══ DATA SECTION

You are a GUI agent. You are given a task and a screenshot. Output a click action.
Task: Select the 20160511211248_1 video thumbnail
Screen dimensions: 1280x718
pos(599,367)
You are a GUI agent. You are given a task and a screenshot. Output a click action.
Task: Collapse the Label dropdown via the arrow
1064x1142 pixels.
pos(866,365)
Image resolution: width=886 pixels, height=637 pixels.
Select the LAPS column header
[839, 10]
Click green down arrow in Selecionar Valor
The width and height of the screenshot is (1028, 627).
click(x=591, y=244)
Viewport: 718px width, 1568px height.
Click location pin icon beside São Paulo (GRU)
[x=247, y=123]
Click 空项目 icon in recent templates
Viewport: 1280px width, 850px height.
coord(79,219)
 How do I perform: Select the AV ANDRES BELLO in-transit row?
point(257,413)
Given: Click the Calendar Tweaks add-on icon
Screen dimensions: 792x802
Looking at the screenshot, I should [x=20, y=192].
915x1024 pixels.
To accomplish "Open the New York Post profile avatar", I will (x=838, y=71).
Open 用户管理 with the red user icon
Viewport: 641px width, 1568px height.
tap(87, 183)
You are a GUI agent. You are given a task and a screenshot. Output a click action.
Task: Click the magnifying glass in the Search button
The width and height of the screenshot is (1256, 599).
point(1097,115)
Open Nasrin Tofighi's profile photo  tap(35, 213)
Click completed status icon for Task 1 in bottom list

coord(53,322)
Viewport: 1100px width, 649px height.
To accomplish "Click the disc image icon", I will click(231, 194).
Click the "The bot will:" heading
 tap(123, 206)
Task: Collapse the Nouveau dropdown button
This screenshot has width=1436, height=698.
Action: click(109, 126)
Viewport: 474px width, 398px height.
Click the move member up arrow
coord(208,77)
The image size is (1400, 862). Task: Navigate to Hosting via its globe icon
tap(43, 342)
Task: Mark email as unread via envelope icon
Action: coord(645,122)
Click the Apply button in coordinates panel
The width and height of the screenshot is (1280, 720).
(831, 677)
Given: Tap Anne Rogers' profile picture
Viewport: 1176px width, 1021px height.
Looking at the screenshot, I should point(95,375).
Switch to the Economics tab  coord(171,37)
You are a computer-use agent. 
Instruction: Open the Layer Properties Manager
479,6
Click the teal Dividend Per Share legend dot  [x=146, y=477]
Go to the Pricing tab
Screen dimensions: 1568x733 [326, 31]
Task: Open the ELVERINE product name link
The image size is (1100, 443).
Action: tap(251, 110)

════

*AIM OF THE EXERCISE*:
Type out the entries exactly as they appear above.

*TASK RESPONSE*:
You are a GUI agent. You are given a task and a screenshot. Output a click action.
Task: Select the 20160511211248_1 video thumbnail
Screen dimensions: 1280x718
pos(599,367)
You are a GUI agent. You are given a task and a screenshot. Output a click action.
Task: Collapse the Label dropdown via the arrow
1064x1142 pixels.
pos(866,365)
Image resolution: width=886 pixels, height=637 pixels.
Select the LAPS column header
[839, 10]
Click green down arrow in Selecionar Valor
The width and height of the screenshot is (1028, 627).
click(x=591, y=244)
Viewport: 718px width, 1568px height.
Click location pin icon beside São Paulo (GRU)
[x=247, y=123]
Click 空项目 icon in recent templates
Viewport: 1280px width, 850px height.
coord(79,219)
 How do I perform: Select the AV ANDRES BELLO in-transit row?
point(257,413)
Given: Click the Calendar Tweaks add-on icon
Screen dimensions: 792x802
Looking at the screenshot, I should [x=20, y=192].
915x1024 pixels.
To accomplish "Open the New York Post profile avatar", I will (x=838, y=71).
Open 用户管理 with the red user icon
Viewport: 641px width, 1568px height.
tap(87, 183)
You are a GUI agent. You are given a task and a screenshot. Output a click action.
Task: Click the magnifying glass in the Search button
The width and height of the screenshot is (1256, 599).
point(1097,115)
Open Nasrin Tofighi's profile photo  tap(35, 213)
Click completed status icon for Task 1 in bottom list

coord(53,322)
Viewport: 1100px width, 649px height.
To accomplish "Click the disc image icon", I will click(231, 194).
Click the "The bot will:" heading
 tap(123, 206)
Task: Collapse the Nouveau dropdown button
This screenshot has width=1436, height=698.
Action: click(109, 126)
Viewport: 474px width, 398px height.
Click the move member up arrow
coord(208,77)
The image size is (1400, 862). Task: Navigate to Hosting via its globe icon
tap(43, 342)
Task: Mark email as unread via envelope icon
Action: coord(645,122)
Click the Apply button in coordinates panel
The width and height of the screenshot is (1280, 720).
(831, 677)
Given: Tap Anne Rogers' profile picture
Viewport: 1176px width, 1021px height.
Looking at the screenshot, I should point(95,375).
Switch to the Economics tab  coord(171,37)
You are a computer-use agent. 
Instruction: Open the Layer Properties Manager
479,6
Click the teal Dividend Per Share legend dot  [x=146, y=477]
Go to the Pricing tab
Screen dimensions: 1568x733 [326, 31]
Task: Open the ELVERINE product name link
The image size is (1100, 443).
Action: tap(251, 110)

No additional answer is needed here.